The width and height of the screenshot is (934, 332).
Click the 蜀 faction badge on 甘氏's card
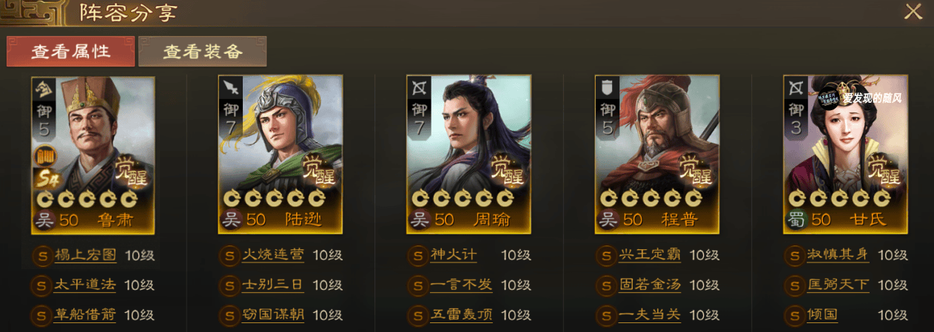click(796, 220)
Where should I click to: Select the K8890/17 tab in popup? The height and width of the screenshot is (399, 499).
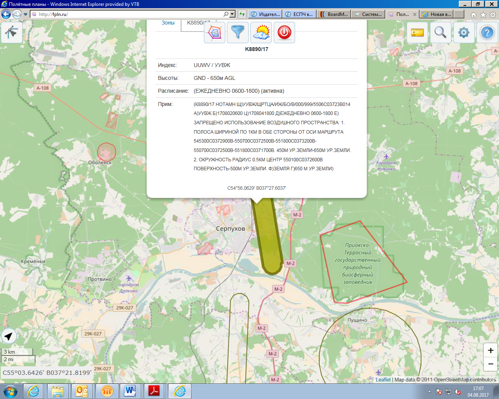[x=198, y=23]
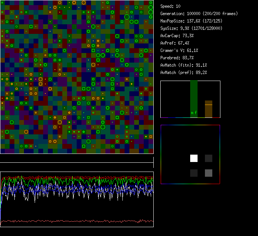The width and height of the screenshot is (258, 236).
Task: Click the Cramer's V statistic
Action: 179,50
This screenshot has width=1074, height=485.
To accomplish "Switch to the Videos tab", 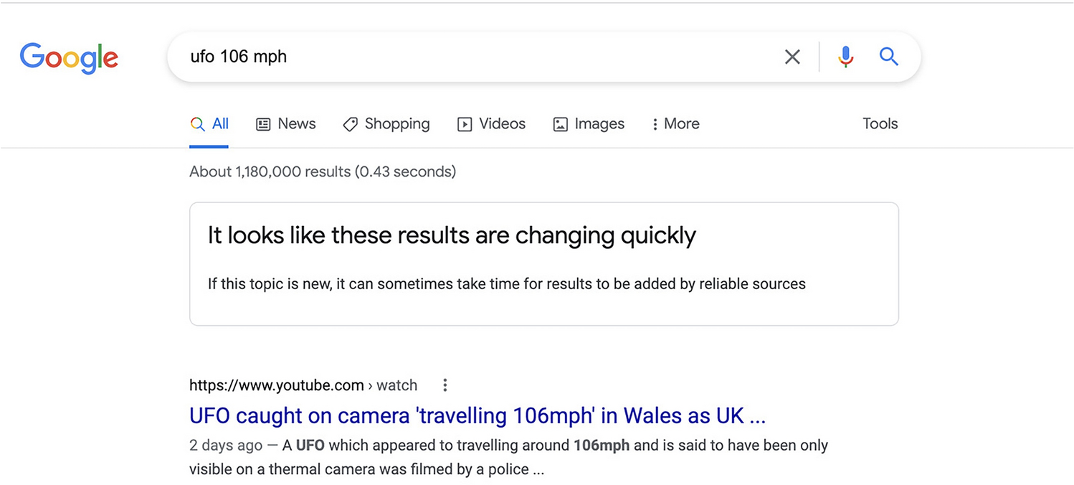I will pos(502,124).
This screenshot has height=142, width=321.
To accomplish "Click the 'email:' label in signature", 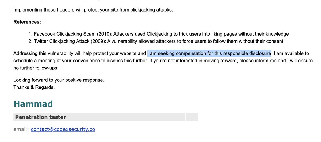I will click(x=21, y=129).
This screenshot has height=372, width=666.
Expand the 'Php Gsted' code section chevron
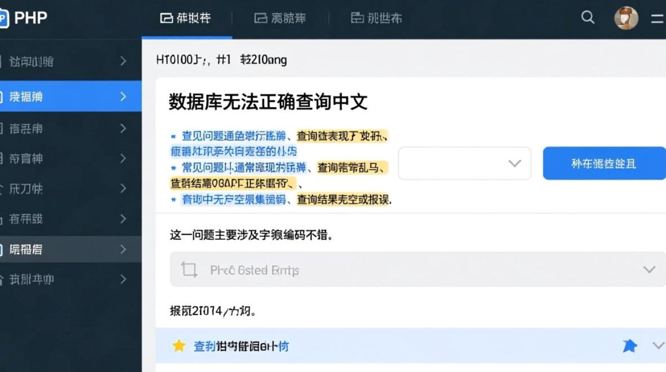coord(649,269)
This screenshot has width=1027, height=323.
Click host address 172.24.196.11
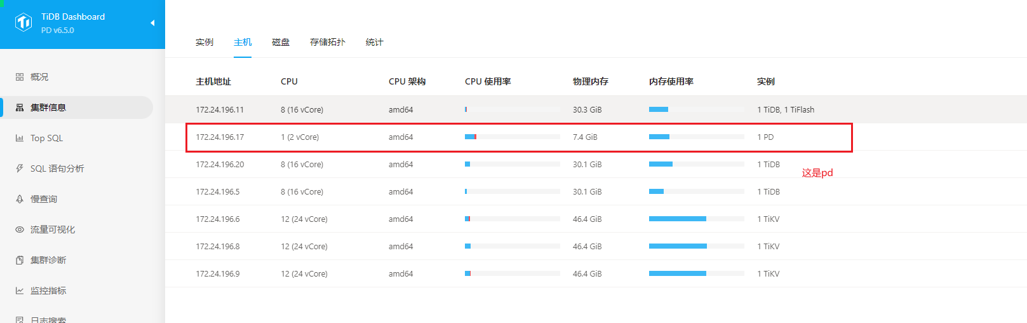pyautogui.click(x=220, y=109)
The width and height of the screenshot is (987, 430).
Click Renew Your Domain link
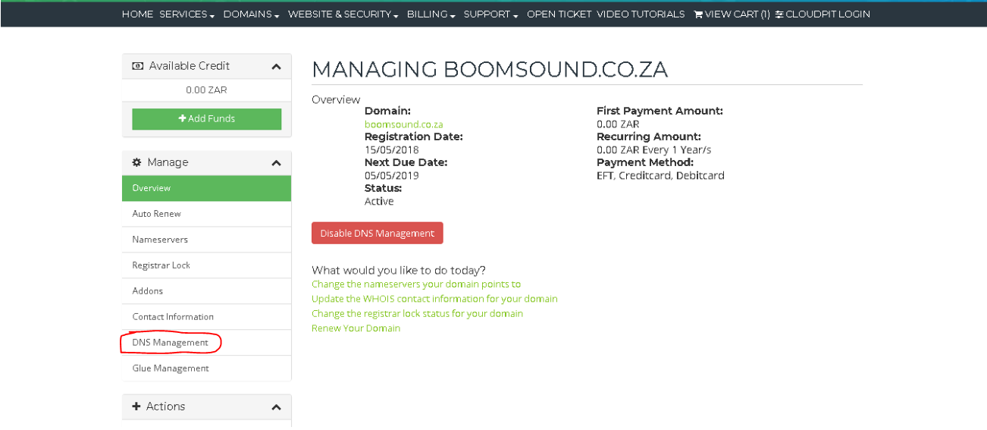pos(356,328)
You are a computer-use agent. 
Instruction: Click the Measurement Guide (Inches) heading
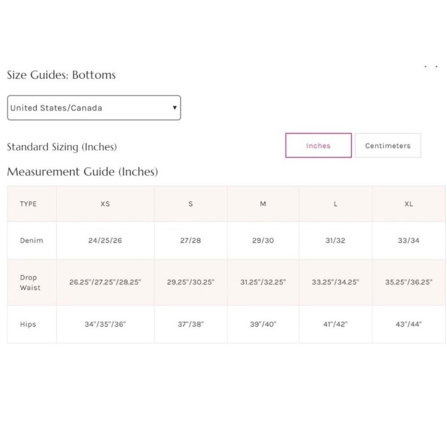pyautogui.click(x=82, y=172)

------------------------------

REQUIRED WORK: Return every line of the listing that has the word "This" in it.

THE ANSWER:
This screenshot has width=1074, height=485.
This screenshot has height=142, width=321.
This screenshot has height=372, width=666.
This screenshot has width=1027, height=323.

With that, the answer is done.